# best workout to do with CELL MASS????



## eshban (Nov 23, 2008)

i have just purchased CELL MASS. Now i want to ask that can which training i will do while using it?

Can i do STRENGTH training or can i do MUSCLE BUILDING training. And currently i am in SIZE GAINING phase and doing exercise from last 2 years.

currently i am following this workout

Dumbbell & Barbell Mass Workout - Muscle & Strength

i have doing this workout from last 3 months.
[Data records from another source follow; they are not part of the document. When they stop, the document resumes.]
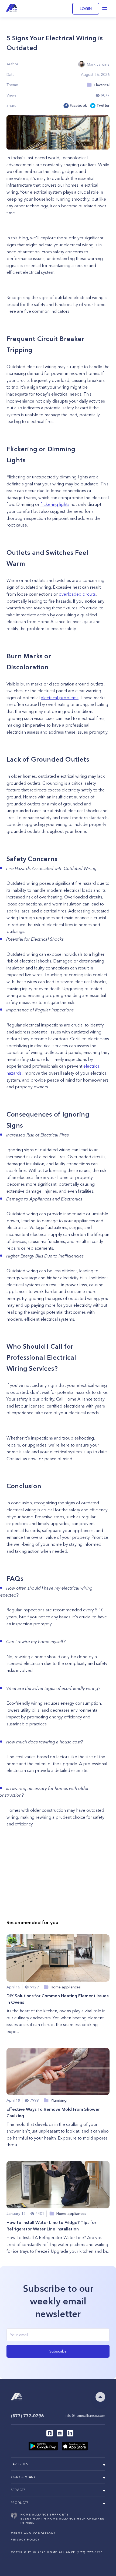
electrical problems (60, 697)
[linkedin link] (70, 2433)
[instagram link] (60, 2433)
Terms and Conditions (33, 2533)
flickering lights (54, 504)
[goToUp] (100, 2397)
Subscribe (58, 2351)
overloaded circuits (77, 594)
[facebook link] (49, 2433)
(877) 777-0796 (27, 2415)
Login (86, 8)
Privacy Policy (25, 2539)
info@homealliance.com (85, 2415)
so i will start my CELL MASS from next month. can i change my training with it and which is better (a) Strength training or (b) Muscle MAss Training.

Plz reply


----------



## Built (Nov 23, 2008)

It's just overpriced creatine. Train however you like.


----------



## biggfly (Nov 23, 2008)

That workout program for the most part, sucks. There are a few elements that are good, but the overall grade of it is shit.


----------



## nni (Nov 23, 2008)

listen, training is primary, supplements are tertiary. so the question should never be "what workout with this supplement."


----------



## Gazhole (Nov 24, 2008)

Exactly the same workout programs i would reccomend to you sans the Cell Mass...

- Compound Exercises
- Balance between Upper and Lower body.
- Balance between Pushing and Pulling.
- Progressive Overload.

Jeez, its just a supplement, dude. Not like its pure gorilla test or something.


----------



## Built (Nov 24, 2008)

Gazhole said:


> Exactly the same workout programs i would reccomend to you sans the Cell Mass...
> 
> - Compound Exercises
> - Balance between Upper and Lower body.
> ...




Now, if you DO get your hands on pure gorilla test, here's the ultimate workout: http://www.ironmagazineforums.com/training/94510-my-new-routine-please-critique.html


----------



## Gazhole (Nov 24, 2008)

Built said:


> Now, if you DO get your hands on pure gorilla test, here's the ultimate workout: http://www.ironmagazineforums.com/training/94510-my-new-routine-please-critique.html



Absolutely!

The combination of those two things will produce bodybuilder-level gains without the need for steroids, or even food!

YOU CAN LIVE OFF MANLINESS.


----------